## Task to carry out
Using the listing below, report how many lines hold the word "agent", and nothing else.

## Exercise inputs
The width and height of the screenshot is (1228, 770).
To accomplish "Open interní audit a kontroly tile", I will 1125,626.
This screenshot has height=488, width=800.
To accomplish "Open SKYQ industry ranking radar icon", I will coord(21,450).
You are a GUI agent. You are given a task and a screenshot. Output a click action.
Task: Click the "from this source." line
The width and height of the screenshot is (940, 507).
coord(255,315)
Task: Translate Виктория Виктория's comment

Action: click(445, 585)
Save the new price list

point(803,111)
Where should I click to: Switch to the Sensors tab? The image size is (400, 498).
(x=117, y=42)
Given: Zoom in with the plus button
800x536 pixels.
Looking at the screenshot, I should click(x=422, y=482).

...

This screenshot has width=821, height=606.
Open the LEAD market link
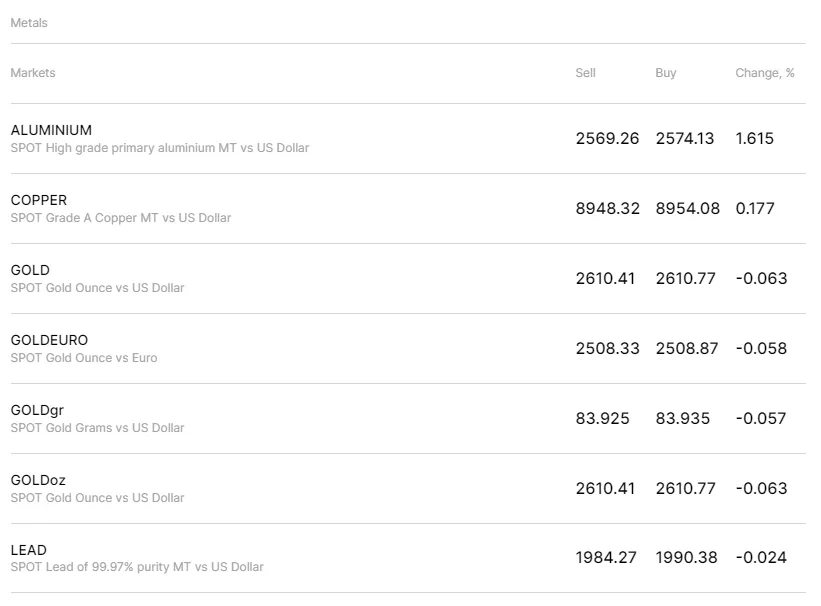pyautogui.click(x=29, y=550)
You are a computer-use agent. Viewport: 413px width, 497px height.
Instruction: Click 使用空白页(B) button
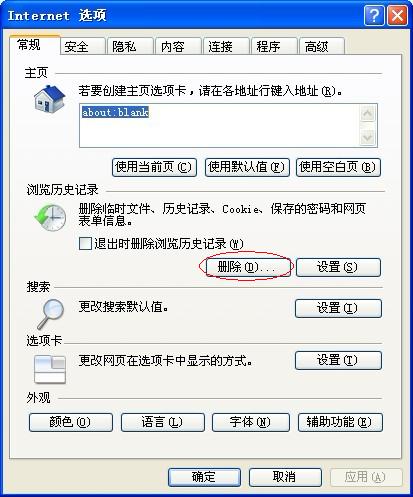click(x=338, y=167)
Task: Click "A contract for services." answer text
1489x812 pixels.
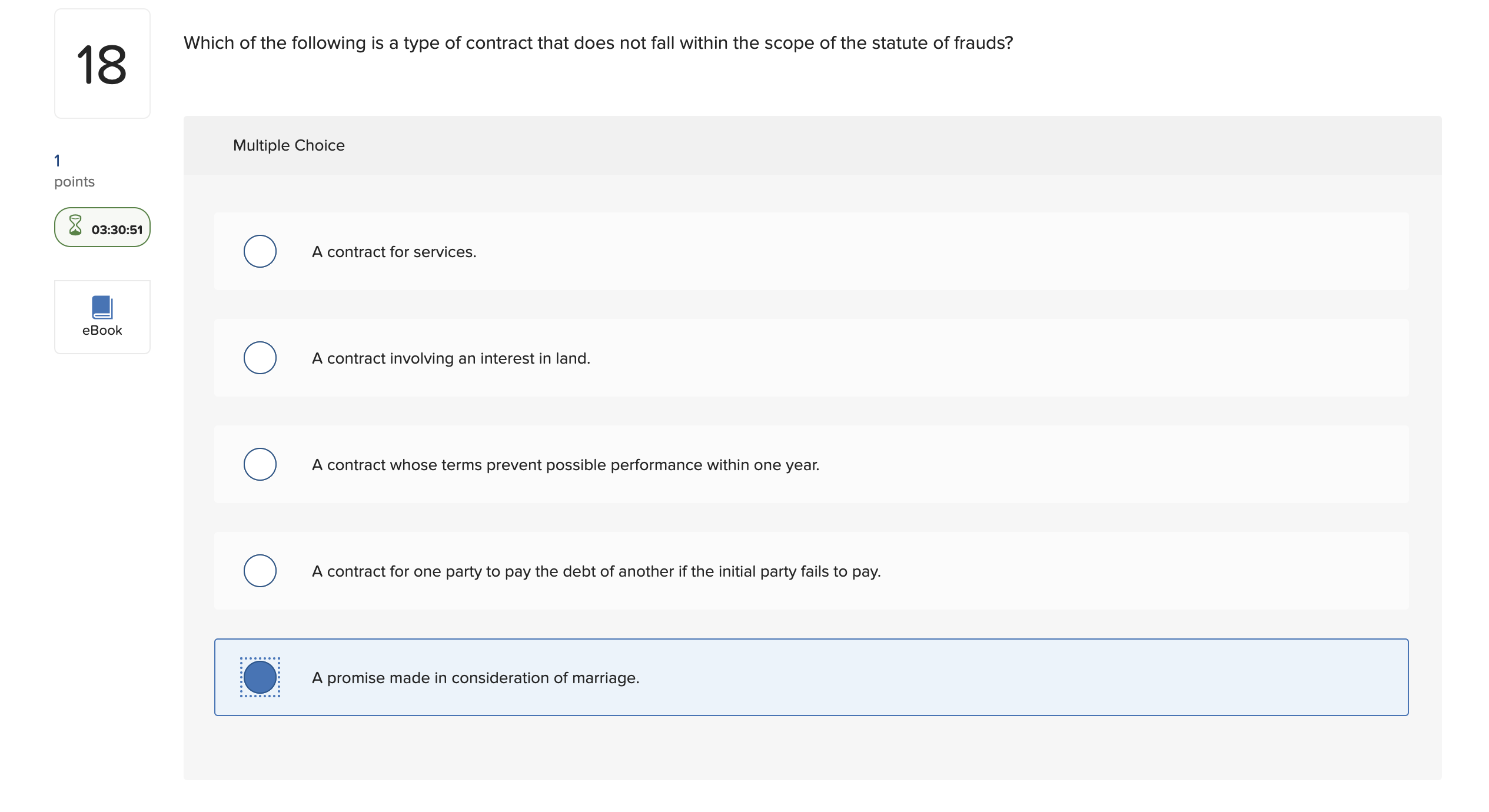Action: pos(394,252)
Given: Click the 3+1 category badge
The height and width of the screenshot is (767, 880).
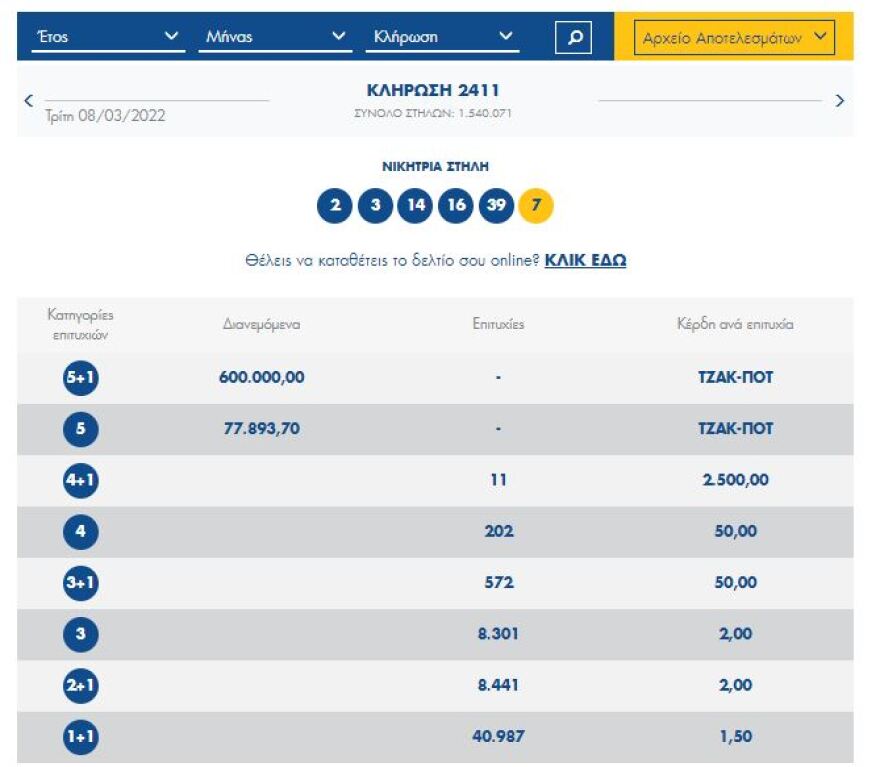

* * *

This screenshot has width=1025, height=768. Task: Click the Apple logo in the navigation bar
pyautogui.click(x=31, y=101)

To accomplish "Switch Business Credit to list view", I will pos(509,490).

## Answer to this problem
2